The split means that the compressor (and noise) is outside and just the remote controlled fan unit is inside. The reverse cycle means that it can heat and cool. I'm sure you must have them in the US.


----------



## curiousgeorge (Nov 6, 2006)

Harry I don't know if they are used much in homes here. Most have central heat/air, but they are prevalent in motels. That is a good idea. I might have to check into that.


----------



## AxlMyk (Jun 13, 2006)

Those are also known as Heat Pumps Harry. Heaters and AC units.

I use 2 electric heaters in my shop/garage. One is a 2 stage 1500 watt with heating coils, the other is a 2 stage 1500 watt quartz. I turn them on full for a couple hours, then back them off to half power. Keeps the garage to about 55 deg F. Comfortable enough even in February.

The roof is insulated, as is the garage door. I have 3 vents in the roof but plugged them with fiberglass batting. I'm going to install a fan in the peak of the roof to blow warm air back down.


----------



## reikimaster (Sep 29, 2005)

I don't think a heat pump will even work when it gets cold enough here. 
The electrics are really inexpensive to buy, but I am having trouble figuring out how much they'd cost to run.


----------



## harrysin (Jan 15, 2007)

reikimaster said:


> I don't think a heat pump will even work when it gets cold enough here.
> The electrics are really inexpensive to buy, but I am having trouble figuring out how much they'd cost to run.

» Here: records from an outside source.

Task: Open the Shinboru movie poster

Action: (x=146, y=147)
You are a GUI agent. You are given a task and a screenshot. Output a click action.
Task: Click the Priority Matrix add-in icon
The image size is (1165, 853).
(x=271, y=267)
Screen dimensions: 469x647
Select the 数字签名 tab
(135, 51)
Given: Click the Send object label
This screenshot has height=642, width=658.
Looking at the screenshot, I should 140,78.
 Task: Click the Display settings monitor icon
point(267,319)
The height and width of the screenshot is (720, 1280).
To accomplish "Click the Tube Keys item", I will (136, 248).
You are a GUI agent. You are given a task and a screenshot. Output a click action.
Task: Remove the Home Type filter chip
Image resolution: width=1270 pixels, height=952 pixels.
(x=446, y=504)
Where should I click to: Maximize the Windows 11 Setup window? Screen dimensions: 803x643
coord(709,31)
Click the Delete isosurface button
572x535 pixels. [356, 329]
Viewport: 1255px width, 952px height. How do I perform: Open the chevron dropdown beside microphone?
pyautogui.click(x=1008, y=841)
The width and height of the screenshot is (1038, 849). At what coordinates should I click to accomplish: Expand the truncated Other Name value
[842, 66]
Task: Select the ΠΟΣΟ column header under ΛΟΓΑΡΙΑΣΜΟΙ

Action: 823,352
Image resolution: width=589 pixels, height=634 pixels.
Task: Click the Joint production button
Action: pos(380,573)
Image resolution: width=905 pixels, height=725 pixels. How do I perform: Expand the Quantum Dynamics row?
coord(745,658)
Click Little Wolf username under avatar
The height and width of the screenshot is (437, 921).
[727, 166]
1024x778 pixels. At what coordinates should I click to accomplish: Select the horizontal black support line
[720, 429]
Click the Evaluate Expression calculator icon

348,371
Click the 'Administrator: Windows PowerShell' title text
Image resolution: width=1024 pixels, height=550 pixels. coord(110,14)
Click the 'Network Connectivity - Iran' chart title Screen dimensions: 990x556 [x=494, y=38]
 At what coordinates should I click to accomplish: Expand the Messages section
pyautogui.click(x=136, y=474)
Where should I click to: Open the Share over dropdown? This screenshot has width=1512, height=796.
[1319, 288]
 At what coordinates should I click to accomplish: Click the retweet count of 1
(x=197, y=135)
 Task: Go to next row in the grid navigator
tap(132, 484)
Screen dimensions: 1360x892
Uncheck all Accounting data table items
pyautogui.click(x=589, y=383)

I'm not sure if we are talking about the same thing, so here are a couple of shots. This unit which is a gross overkill for my 20' x 15' shed, but was removed from the house soon after purchase in order to install a 5hp ducted system. On heating it's rated at 7.8kw and 26,600 btu, on cooling, 6.45kw and 22,000 btu.
It must be remembered that the compressor is not running all the time, it cuts in and out to maintain the temperature at the set level.


----------



## Mike (Nov 22, 2004)

This type of unit is called a heat pump in the US Harry. They do not perform well with our colder northern temperatures. They are quite common in the southern parts of the US.


----------



## bobj3 (Jan 17, 2006)

Hi Harry

This is the one I was talking about and one can get them for a song when they take the building down (demo building ) some times called a HV 3 or 4 ton..
My brother worked for a demo company and they just put them in the dump truck, they had so many they didn't save them, unless almost new, date tags give you that info, most of the time off the roof into the back of a pickup for a 100.oo bucks..most builders don't want used equipment they like to charge for the new ones and the jobs calls for that... 
Real common on commercial building in Denver ( 20deg. below 0 and as high as 105 degs.) the norm.............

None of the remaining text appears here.